The
UK jazz renaissance shows no sign of letting up and – from Nubya Garcia to Xhosa Cole – it’s a fresh wave of Black talent that’s pushing things forward
With a concert at the Proms, a Mercury prize nomination and widespread acclaim for her debut album, Source, Nubya Garcia has had a very good year. More importantly, the saxophonist is one of several young Black
British jazz musicians bringing new listeners to the genre and serving as a role model for future players. Garcia’s fellow saxophonists, Camilla George and Cassie Kinoshi, vocalists Zara McFarlane and Cherise, and the five-piece ensemble Ezra Collective are just a handful of the other artists who have made an impact beyond the UK in the past five years or so, appearing at major festivals and on radio and television.

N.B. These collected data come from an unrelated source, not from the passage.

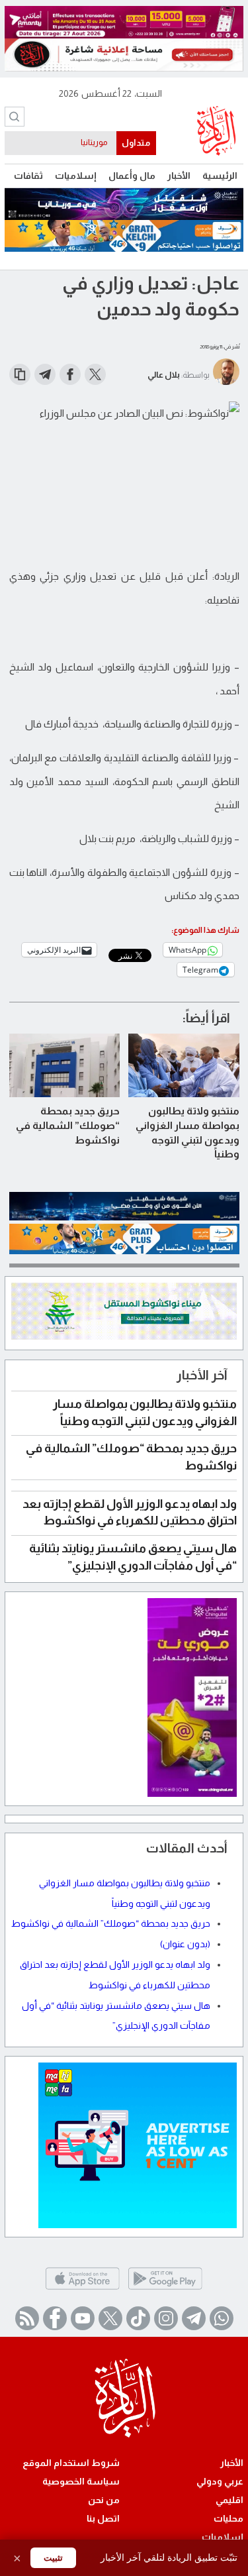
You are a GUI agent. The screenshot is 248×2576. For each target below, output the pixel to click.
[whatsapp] (221, 2318)
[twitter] (110, 2318)
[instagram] (166, 2318)
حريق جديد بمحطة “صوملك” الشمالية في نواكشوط (68, 1125)
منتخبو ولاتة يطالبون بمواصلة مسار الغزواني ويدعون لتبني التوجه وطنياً (187, 1132)
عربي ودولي (219, 2481)
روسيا (97, 142)
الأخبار (178, 175)
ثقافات (28, 175)
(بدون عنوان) (185, 1944)
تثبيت (53, 2558)
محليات (228, 2518)
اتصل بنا (103, 2518)
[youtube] (83, 2318)
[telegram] (194, 2318)
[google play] (165, 2289)
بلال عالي (163, 375)
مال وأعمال (131, 175)
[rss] (27, 2318)
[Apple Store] (82, 2289)
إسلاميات (76, 175)
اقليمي (229, 2500)
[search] (14, 117)
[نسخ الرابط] (19, 374)
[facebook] (55, 2318)
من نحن (104, 2500)
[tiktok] (138, 2318)
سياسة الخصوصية (81, 2481)
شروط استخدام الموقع (71, 2462)
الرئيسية (219, 175)
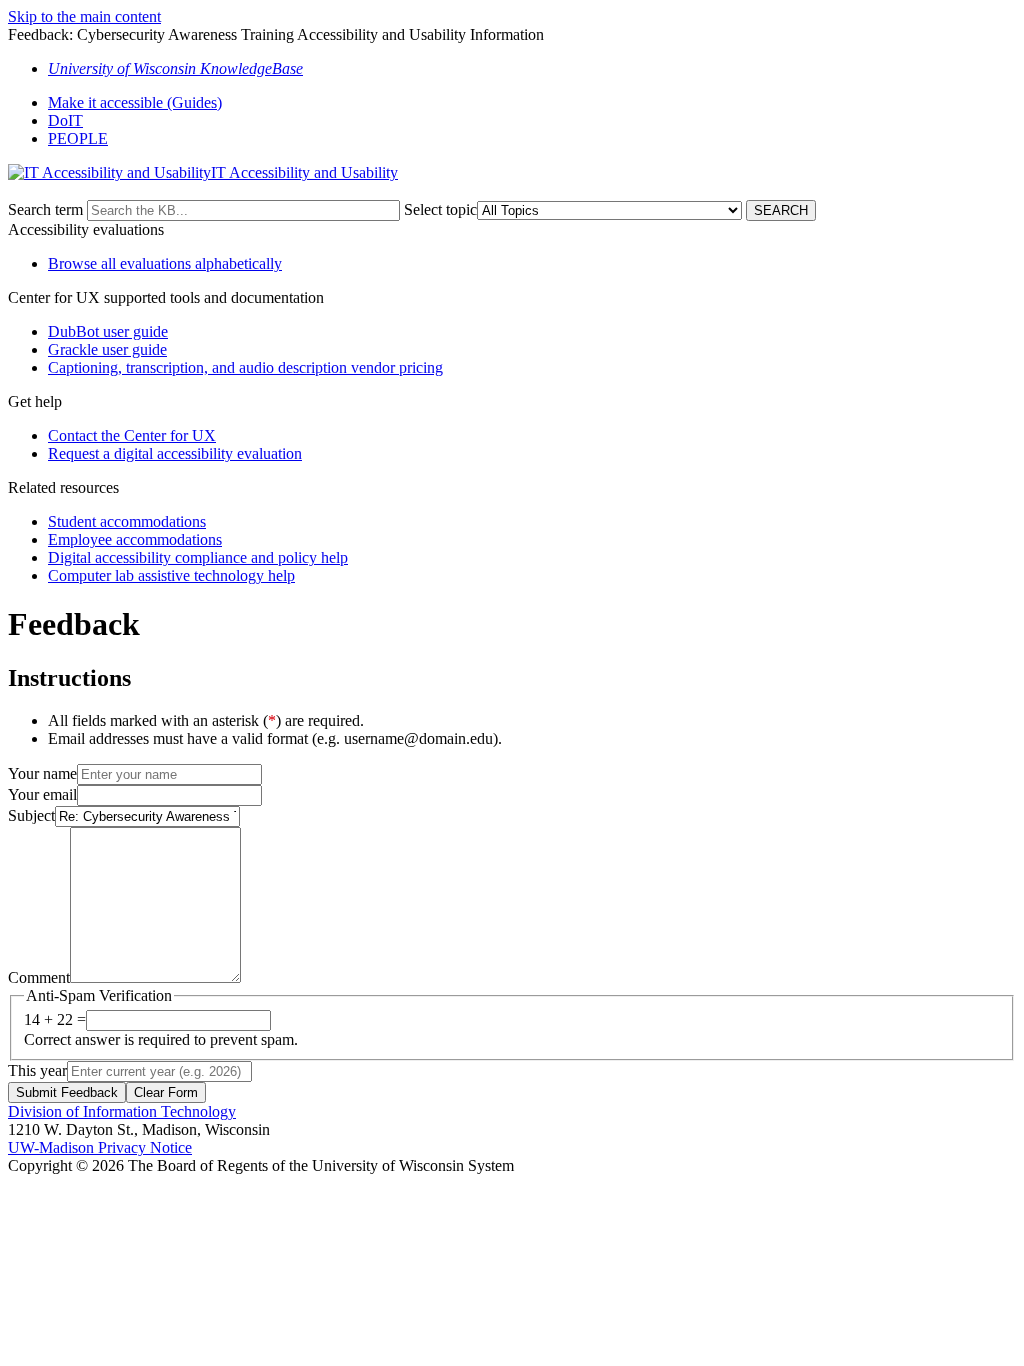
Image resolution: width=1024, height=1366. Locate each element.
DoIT (65, 120)
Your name (42, 773)
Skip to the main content (84, 16)
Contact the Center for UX (132, 435)
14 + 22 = (55, 1019)
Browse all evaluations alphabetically (165, 263)
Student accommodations (127, 521)
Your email (42, 794)
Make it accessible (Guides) (135, 102)
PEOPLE (78, 138)
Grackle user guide (107, 349)
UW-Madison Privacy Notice (100, 1147)
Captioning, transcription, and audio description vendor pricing (245, 367)
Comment (39, 977)
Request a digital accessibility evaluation (175, 453)
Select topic (440, 209)
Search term (45, 209)
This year (37, 1070)
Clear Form (166, 1092)
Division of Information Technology (122, 1111)
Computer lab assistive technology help (171, 575)
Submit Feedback (67, 1092)
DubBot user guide (108, 331)
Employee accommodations (135, 539)
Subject (31, 815)
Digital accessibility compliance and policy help (198, 557)
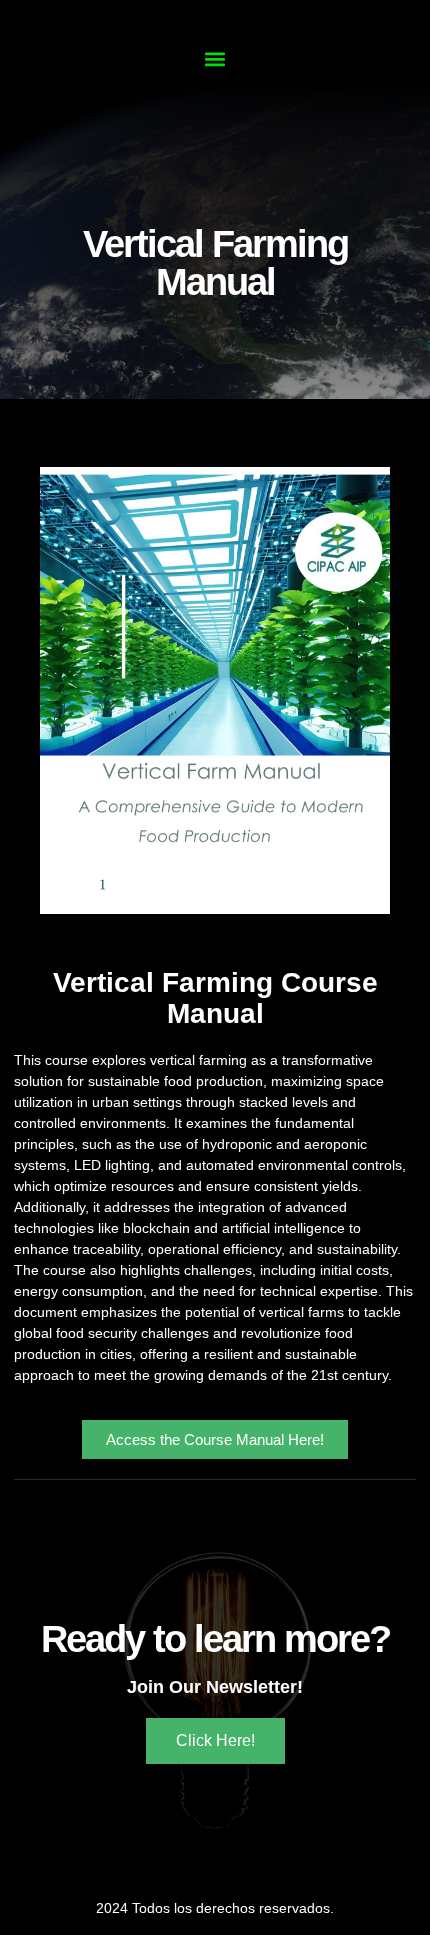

They are in demand.
Such visibility is entirely welcome when one considers that jazz, a century into its existence, can still be confusing, if not forbidding, for those listeners spooked by songs with shifting time signatures and extended solos. These artists have not abandoned the genre’s core principles of rhythmic ingenuity and complex harmony, but they often share a strong dance sensibility that reflects their lived reality as Insta-generation improvisers of African and Caribbean heritage. That means exposure to Afrobeat, dub and soundsystems, in addition to a whole internet’s worth of past
American jazz greats such as Miles Davis, John Coltrane and Pharoah Sanders.